### Required action
Copy each line of the listing below where the word "quick" turns up.

### Supplied records
======

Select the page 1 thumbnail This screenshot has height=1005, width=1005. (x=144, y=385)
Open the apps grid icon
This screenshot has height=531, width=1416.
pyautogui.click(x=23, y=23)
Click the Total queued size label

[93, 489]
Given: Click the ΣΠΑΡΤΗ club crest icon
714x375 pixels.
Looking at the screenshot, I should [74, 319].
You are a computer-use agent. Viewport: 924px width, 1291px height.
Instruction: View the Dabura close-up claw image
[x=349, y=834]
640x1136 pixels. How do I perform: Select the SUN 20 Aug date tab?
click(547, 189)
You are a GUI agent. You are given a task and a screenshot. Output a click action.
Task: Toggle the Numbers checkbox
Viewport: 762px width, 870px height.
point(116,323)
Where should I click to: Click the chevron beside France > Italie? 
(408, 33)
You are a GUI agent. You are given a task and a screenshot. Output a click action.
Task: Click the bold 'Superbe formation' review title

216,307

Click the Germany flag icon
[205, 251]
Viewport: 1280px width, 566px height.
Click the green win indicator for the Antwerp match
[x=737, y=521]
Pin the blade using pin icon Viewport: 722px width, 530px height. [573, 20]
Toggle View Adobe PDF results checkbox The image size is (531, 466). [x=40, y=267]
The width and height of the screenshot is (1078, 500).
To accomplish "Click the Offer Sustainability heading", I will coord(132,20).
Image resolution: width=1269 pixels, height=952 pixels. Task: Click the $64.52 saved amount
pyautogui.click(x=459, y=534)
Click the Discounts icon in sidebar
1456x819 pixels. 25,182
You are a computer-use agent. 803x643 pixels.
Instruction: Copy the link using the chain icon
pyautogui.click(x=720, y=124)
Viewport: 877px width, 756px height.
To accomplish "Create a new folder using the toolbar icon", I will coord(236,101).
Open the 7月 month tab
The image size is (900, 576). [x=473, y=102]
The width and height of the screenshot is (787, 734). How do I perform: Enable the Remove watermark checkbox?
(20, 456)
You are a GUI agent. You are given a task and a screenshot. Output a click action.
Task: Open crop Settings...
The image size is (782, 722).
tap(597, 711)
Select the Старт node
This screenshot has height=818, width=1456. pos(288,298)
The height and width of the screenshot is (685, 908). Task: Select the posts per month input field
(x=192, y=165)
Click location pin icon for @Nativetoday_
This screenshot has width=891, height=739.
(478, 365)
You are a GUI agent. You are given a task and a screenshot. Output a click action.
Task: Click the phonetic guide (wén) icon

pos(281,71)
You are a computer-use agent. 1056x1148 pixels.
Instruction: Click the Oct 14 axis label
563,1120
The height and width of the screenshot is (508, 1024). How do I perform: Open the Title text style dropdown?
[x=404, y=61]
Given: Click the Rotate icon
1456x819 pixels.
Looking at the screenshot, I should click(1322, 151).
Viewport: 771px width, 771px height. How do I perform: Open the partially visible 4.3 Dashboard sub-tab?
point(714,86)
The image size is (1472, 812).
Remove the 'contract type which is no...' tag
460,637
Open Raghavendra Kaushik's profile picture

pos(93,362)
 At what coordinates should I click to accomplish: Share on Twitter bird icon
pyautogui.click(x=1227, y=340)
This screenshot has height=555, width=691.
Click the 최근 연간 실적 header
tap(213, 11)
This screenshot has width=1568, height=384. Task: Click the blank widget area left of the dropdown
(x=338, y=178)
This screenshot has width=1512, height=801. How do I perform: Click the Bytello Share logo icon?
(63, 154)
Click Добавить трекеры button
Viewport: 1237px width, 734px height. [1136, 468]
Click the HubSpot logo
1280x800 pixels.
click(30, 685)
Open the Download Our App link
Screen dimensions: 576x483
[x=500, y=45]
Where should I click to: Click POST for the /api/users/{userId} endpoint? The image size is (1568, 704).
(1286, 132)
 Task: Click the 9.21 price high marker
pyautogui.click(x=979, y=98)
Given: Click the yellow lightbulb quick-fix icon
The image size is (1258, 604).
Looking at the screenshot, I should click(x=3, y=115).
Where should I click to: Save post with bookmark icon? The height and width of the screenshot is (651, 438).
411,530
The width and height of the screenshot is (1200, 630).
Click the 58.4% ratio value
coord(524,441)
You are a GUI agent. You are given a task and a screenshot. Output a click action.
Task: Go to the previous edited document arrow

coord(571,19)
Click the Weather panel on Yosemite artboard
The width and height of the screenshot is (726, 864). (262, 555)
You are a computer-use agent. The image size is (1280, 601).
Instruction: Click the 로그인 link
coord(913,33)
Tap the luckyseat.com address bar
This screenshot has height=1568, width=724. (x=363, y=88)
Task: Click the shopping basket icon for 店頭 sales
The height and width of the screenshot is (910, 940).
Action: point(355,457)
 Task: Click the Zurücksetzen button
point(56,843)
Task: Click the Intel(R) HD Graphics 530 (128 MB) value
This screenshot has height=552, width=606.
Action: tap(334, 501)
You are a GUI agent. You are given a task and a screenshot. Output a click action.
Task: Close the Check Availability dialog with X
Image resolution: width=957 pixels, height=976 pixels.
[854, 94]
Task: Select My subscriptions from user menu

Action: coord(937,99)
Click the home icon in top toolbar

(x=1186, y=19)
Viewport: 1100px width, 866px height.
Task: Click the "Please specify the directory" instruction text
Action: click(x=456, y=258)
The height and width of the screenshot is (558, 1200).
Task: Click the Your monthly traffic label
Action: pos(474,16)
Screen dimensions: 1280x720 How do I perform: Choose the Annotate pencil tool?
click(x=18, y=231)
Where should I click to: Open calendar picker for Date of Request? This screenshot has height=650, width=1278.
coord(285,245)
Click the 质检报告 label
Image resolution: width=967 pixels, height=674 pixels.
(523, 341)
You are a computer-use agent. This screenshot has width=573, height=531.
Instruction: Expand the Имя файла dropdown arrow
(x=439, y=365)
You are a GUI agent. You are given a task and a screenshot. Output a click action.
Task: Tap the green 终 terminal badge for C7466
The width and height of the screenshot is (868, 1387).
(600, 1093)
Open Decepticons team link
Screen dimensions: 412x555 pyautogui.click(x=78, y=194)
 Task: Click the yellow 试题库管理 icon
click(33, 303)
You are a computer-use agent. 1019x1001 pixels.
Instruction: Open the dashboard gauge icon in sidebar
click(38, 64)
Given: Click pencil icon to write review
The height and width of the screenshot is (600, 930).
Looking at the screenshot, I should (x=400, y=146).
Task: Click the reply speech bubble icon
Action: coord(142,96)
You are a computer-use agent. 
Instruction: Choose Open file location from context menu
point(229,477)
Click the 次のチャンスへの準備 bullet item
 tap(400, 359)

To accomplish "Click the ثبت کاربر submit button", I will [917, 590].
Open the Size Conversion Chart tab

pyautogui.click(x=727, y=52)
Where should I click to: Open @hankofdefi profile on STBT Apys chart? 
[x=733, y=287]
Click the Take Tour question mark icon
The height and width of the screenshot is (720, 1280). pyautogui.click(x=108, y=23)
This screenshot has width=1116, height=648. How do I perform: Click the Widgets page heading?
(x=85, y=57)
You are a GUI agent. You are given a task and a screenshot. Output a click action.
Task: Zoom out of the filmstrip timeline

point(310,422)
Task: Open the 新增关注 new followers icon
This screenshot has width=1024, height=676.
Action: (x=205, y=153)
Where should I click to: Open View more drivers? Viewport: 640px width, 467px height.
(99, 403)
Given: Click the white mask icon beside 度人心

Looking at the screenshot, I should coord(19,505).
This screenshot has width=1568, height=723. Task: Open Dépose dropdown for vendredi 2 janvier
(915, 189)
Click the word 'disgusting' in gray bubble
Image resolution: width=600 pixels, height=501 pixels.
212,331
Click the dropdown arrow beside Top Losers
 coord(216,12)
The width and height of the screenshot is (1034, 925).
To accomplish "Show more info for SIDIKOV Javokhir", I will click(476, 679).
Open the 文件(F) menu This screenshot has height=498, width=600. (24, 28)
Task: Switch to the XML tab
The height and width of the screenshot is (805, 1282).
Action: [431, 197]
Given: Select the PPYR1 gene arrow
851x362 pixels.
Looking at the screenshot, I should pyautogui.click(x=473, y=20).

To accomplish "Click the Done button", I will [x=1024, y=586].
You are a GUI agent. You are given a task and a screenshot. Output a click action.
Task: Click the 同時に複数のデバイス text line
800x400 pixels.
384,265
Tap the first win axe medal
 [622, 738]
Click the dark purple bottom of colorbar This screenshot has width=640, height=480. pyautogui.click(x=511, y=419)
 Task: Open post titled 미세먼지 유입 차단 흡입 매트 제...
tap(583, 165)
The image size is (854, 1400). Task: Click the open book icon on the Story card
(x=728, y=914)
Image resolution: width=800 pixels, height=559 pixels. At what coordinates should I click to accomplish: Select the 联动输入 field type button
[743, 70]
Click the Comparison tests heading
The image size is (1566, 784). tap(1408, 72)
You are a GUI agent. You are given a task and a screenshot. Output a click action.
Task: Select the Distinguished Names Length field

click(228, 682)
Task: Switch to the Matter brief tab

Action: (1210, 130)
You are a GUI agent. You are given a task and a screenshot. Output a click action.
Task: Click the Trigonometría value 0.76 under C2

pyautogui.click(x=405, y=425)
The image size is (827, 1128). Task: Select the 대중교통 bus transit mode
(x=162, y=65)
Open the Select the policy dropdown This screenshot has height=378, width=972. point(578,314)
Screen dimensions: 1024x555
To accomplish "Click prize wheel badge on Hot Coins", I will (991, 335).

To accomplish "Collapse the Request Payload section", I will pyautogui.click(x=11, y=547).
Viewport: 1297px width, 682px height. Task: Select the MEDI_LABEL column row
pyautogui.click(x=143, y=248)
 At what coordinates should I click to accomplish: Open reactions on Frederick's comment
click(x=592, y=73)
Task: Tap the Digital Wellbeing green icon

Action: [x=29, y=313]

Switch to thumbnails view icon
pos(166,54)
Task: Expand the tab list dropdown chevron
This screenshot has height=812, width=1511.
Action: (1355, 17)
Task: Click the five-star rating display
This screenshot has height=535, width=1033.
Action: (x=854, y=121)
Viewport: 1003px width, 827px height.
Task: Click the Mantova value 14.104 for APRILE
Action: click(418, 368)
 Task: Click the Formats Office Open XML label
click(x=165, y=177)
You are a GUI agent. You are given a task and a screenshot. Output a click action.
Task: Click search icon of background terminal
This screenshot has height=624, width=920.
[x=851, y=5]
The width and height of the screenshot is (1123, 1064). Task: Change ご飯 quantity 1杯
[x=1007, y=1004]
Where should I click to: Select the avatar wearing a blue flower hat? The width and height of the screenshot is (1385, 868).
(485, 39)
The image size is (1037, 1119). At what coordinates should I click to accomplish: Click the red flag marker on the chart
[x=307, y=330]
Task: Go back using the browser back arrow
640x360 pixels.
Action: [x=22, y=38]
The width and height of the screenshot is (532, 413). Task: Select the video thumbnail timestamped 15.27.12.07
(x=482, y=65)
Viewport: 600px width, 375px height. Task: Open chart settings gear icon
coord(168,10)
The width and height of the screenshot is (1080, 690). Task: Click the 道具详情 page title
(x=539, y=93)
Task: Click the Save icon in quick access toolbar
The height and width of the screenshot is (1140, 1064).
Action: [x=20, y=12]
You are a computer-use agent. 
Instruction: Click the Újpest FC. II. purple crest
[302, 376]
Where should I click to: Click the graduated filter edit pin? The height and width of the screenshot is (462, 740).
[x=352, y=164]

======

### The completed task
Given: Click the yellow lightbulb quick-fix icon
Task: Click the Save icon in quick access toolbar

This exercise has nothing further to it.